Infatti, rammentano gli Ermellini, “in tema di danno cosiddetto differenziale, la diversità strutturale e funzionale tra l’erogazione Inail ex art. 13 del d.lgs. n. 38 del 2000 ed il risarcimento del danno secondo i criteri civilistici non consente di ritenere che le somme versate dall’istituto assicuratore possano considerarsi integralmente satisfattive del pregiudizio subito dal soggetto infortunato o ammalato, con la conseguenza che il giudice di merito, dopo aver liquidato il danno civilistico, deve procedere alla comparazione di tale danno con l’indennizzo erogato dall’Inail secondo il criterio delle poste omogenee, tenendo presente che detto indennizzo ristora unicamente il danno biologico permanente e non gli altri pregiudizi che compongono la nozione pur unitaria di danno non patrimoniale”.

 

Per calcolare il danno differenziale va applicato il criterio per poste omogenee

Occorre dunque dapprima distinguere il danno non patrimoniale da quello patrimoniale, “comparando quest’ultimo alla quota Inail rapportata alla retribuzione e alla capacità lavorativa specifica dell’assicurato“; successivamente, con riferimento al danno non patrimoniale, “dall’importo liquidato a titolo di danno civilistico vanno espunte le voci escluse dalla copertura assicurativa (danno morale e danno biologico temporaneo) per poi detrarre dall’importo così ricavato il valore capitale della sola quota della rendita Inail destinata a ristorare il danno biologico permanente”.

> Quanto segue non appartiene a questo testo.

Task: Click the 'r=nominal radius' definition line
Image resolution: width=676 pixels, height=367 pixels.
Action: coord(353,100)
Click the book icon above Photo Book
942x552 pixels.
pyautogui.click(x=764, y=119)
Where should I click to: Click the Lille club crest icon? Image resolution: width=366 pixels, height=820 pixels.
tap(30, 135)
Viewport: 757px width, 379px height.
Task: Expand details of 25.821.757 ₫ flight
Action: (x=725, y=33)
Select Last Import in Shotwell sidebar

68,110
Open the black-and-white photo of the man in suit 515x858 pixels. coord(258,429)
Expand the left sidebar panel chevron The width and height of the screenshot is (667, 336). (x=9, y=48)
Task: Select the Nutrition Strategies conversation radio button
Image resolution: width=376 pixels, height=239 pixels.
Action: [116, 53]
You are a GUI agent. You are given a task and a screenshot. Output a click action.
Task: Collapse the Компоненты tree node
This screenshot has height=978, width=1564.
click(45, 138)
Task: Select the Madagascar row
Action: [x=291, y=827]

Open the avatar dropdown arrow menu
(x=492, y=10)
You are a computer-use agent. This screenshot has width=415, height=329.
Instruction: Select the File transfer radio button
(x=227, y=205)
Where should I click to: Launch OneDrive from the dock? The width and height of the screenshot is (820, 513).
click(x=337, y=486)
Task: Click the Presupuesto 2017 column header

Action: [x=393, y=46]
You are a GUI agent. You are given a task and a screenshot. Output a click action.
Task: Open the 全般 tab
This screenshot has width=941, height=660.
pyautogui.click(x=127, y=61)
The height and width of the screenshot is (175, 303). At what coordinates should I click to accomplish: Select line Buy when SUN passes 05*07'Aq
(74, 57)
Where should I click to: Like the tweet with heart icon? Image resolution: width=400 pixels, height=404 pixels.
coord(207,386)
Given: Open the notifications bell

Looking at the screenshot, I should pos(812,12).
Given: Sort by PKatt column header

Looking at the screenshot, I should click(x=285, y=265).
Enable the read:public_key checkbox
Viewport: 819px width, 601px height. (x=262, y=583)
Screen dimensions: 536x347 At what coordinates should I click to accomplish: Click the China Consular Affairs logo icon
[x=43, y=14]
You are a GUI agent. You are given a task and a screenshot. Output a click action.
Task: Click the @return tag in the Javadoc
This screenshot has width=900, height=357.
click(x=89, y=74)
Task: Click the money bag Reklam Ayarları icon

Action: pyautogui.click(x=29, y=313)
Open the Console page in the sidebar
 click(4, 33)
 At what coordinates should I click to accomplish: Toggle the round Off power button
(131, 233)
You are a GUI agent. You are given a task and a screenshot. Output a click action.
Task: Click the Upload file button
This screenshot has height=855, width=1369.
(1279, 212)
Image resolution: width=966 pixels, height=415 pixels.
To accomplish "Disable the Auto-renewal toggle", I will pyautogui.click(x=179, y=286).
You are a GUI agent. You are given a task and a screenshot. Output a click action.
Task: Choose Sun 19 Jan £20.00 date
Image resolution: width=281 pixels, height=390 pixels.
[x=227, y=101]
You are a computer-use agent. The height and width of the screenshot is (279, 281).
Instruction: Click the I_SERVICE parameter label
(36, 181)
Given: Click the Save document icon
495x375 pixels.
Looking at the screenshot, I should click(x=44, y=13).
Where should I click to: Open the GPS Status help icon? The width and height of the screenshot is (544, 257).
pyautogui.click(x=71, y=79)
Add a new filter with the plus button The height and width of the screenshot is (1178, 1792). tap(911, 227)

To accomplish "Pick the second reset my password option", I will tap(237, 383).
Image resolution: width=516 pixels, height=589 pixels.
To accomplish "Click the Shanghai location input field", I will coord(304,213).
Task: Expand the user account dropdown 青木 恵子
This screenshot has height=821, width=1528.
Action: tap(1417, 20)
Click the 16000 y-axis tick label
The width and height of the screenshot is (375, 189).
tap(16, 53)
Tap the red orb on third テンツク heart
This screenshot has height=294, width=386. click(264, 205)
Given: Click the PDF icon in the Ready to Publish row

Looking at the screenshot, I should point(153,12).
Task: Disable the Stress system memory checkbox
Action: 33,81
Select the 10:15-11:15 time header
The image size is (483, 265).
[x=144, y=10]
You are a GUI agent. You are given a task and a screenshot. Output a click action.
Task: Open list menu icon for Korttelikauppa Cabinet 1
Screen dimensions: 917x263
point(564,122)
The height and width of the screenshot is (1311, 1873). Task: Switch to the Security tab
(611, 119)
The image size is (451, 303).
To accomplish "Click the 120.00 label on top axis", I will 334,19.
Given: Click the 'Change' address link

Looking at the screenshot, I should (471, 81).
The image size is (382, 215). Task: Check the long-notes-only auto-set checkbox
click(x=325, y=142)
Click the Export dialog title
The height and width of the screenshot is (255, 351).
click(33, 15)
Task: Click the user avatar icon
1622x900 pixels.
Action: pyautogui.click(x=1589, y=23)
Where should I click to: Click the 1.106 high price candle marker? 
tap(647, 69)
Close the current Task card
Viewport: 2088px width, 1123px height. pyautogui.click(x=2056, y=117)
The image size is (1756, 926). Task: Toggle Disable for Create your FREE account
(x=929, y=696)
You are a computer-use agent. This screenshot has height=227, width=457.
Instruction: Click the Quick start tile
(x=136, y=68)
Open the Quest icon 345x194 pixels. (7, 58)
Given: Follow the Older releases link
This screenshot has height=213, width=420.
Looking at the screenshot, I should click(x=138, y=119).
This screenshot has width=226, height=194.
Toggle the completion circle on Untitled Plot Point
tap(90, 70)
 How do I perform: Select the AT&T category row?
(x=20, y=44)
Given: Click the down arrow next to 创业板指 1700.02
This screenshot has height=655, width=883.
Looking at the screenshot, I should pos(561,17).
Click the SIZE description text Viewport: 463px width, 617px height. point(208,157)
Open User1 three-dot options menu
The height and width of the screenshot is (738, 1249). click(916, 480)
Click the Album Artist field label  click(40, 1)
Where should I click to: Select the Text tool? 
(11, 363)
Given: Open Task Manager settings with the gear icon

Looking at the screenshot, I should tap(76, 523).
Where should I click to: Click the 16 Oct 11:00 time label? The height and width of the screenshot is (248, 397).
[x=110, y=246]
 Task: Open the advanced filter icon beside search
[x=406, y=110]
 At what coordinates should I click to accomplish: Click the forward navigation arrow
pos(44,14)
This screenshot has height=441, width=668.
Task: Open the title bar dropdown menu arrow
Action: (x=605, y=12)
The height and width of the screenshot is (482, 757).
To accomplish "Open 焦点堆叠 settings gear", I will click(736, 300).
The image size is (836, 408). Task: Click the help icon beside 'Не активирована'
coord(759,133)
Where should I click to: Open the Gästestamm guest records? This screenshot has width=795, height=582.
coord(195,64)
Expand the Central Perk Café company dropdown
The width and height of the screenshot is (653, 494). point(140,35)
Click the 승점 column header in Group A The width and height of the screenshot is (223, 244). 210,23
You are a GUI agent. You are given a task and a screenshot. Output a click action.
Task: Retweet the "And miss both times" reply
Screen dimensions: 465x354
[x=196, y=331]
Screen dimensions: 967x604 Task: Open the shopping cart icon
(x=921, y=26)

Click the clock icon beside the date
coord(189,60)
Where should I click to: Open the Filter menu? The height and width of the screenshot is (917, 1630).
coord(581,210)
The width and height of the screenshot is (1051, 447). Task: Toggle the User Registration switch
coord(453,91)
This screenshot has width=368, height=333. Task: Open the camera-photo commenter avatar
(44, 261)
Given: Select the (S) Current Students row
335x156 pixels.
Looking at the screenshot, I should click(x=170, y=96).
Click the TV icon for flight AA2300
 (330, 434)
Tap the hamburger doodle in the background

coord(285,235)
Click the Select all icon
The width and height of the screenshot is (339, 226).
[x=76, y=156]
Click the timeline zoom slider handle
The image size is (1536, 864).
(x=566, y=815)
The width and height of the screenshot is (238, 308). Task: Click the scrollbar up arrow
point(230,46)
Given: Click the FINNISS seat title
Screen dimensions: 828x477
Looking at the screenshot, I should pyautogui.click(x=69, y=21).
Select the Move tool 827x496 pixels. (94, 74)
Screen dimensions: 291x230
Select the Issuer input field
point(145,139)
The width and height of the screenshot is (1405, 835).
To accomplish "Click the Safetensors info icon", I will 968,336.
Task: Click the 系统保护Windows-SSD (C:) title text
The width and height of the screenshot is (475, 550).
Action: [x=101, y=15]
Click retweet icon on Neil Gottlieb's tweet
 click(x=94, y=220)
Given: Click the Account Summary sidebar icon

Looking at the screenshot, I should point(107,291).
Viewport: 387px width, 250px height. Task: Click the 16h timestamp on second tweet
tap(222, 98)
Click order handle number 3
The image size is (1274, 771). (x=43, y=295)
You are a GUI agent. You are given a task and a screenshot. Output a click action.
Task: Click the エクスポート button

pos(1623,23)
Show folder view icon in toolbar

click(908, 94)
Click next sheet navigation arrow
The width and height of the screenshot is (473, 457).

Il tutto, sottolinea la Cassazione, “in linea con la ricostruzione costituzionalmente orientata del sistema in termini coerenti con la struttura bipolare del danno-conseguenza, operando un computo per poste omogenee, sicché, dall’ammontare complessivo del danno biologico, va detratto non già il valore capitale dell’intera rendita costituita dall’Inail, ma solo il valore capitale della quota di essa destinata a ristorare, in forza dell’art. 13 del d.lgs. n. 38 del 2000, il danno biologico stesso, con esclusione, invece, della quota rapportata alla retribuzione ed alla capacità lavorativa specifica dell’assicurato, volta all’indennizzo del danno patrimoniale”.

E la pensione dell’Inps ha altri scopi e presupposti

E anche coerentemente con il principio per cui, in tema di responsabilità civile del datore di lavoro, “la liquidazione del danno alla salute conseguente ad infortunio sul lavoro o a malattia professionale va effettuata secondo i criteri civilistici e non sulla base delle tabelle di cui al d.m. del 12 luglio 2000, deputate alla liquidazione dell’indennizzo Inail ex art. 13 del d.lgs. n. 38 del 2000, in ragione della differenza strutturale e funzionale tra tale indennizzo e il risarcimento del danno civilistico, salvo, poi, detrarre d’ufficio quanto indennizzabile dall’Inail, anche indipendentemente dalla effettiva erogazione”.

La sentenza impugnata è stata pertanto cassata, con rinvio alla Corte di Appello di Perugia in diversa composizione per l’ulteriore esame della domanda della vedova, che però dovrà essere effettuato attenendosi i principi sopra affermati, ossia con applicazione alla fattispecie, tenuto conto della posizione di erede e di superstite, “del criterio di liquidazione per poste omogenee, ed esclusa qualsiasi rilevanza in materia alla pensione Inps, basata su presupposti e con scopi diversi”.